Résumé des récompenses

Citation à l’Ordre de l’Armée

LE FAUVE Ernest Maître au cabotage Granville 187
PLESSIX Théophile Second capitaine Saint Malo 5957

Ont donné l’exemple du courage à leur équipage en acceptant la lutte avec un sous-marin supérieurement armé. Tués à leur poste.

NOURY Pierre Dinan 4701
LE TOUZE Prosper Granville 10559

Très belle attitude lors du combat de leur voilier contre un sous-marin

Voilier KLEBER

Pour la vaillance dont son équipage a fait preuve en repoussant, à armes inégales, une attaque de sous-marin et en sauvant le bâtiment.
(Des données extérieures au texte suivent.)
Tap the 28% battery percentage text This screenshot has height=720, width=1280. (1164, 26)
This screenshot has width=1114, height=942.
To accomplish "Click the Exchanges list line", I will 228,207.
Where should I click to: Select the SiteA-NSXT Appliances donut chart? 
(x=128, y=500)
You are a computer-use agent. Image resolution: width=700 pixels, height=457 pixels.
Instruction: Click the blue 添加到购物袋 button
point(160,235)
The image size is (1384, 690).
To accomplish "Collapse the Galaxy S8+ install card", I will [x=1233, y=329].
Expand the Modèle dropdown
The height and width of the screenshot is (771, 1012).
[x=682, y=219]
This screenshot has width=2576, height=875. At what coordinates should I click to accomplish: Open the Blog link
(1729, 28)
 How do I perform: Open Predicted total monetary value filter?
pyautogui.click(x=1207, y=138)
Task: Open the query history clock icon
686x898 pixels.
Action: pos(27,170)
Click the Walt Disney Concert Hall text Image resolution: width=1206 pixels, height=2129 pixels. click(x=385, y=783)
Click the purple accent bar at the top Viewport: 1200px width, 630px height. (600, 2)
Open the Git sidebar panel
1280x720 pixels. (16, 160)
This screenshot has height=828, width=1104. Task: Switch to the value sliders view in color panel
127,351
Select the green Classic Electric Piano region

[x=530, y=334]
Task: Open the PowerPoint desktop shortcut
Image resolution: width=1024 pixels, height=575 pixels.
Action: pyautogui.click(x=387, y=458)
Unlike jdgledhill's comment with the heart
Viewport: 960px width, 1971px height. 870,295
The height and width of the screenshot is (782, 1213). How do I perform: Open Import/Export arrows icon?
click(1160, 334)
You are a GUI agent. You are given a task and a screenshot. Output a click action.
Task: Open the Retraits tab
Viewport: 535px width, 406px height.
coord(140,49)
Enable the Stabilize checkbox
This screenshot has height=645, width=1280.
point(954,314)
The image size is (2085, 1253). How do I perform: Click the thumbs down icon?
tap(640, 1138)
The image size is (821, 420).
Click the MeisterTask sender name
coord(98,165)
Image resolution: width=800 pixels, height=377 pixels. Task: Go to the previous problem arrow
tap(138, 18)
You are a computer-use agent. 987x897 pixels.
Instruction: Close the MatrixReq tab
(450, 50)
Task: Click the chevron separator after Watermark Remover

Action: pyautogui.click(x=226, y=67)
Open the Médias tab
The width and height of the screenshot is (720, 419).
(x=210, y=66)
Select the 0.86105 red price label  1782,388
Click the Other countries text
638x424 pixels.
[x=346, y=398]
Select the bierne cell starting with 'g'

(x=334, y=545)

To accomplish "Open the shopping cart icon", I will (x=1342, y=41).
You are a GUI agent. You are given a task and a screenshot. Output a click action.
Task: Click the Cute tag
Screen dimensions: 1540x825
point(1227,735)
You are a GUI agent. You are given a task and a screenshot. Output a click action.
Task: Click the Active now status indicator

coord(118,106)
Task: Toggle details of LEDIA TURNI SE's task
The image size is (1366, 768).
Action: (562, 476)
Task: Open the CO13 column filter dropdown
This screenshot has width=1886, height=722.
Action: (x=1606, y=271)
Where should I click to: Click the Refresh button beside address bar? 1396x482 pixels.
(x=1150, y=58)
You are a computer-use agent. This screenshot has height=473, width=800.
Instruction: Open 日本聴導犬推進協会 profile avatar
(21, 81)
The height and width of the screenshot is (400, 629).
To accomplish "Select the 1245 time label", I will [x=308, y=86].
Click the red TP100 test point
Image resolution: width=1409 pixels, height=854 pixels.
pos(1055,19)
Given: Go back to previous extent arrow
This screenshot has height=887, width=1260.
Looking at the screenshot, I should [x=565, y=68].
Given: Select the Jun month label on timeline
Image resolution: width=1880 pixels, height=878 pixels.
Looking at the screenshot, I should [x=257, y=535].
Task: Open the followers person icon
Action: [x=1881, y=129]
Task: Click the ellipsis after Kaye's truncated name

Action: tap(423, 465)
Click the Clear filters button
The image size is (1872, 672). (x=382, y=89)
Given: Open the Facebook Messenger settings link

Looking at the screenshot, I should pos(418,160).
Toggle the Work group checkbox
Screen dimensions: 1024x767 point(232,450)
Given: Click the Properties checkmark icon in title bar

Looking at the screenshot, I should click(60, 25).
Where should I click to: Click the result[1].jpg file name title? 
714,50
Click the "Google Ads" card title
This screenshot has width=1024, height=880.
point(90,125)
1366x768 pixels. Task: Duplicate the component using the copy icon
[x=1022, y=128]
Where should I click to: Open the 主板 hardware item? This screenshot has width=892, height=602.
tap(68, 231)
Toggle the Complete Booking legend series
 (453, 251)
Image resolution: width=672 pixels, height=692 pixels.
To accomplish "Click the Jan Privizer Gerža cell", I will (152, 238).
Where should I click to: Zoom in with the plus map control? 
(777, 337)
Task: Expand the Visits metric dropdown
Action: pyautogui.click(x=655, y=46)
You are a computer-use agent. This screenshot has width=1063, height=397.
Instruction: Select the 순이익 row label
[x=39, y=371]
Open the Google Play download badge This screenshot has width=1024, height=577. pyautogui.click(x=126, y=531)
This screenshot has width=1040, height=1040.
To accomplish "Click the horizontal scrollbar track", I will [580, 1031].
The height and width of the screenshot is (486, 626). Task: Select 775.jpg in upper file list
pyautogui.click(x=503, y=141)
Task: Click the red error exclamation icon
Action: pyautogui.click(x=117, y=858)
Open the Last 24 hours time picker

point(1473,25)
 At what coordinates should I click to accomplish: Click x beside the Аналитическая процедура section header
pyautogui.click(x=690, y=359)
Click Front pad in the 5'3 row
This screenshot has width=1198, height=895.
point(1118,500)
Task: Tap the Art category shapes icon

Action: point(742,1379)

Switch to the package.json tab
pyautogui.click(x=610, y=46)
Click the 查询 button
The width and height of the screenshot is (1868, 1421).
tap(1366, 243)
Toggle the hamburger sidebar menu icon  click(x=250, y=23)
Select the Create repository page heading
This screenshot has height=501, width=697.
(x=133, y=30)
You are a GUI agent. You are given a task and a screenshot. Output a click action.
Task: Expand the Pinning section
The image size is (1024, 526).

Chevalier de la Légion d’Honneur

MONNIER Paul Maître d’équipage Noirmoutier 1132

A fait preuve d’une énergie et d’un courage hors du commun dans la défense de son navire contre un sous-marin. A sauvé son bâtiment.

Médaille militaire

JAIN Jean Fusilier breveté 111097.2
BAZILE PAUL Matelot La Hougue 1757
MAFFART Eugène Saint Malo 277

Ont fait preuve d’une grande bravoure en luttant à armes inégales contre un sous-marin et ont vaillamment contribué à sauver leur bâtiment. Blessés au cours de l’engagement. (Croix de Guerre).

GUILTO Augustin Binic 4851
TRAVERS Henri Cherbourg 251
SICARDIN Eugène Dinan 35041
CHAPELAIN Paul Tréguier 2037

Ont contribué à assurer le succès de leur bâtiment dans sa lutte contre un sous-marin par le véritable héroïsme dont ils ont fait preuve. (Croix de Guerre).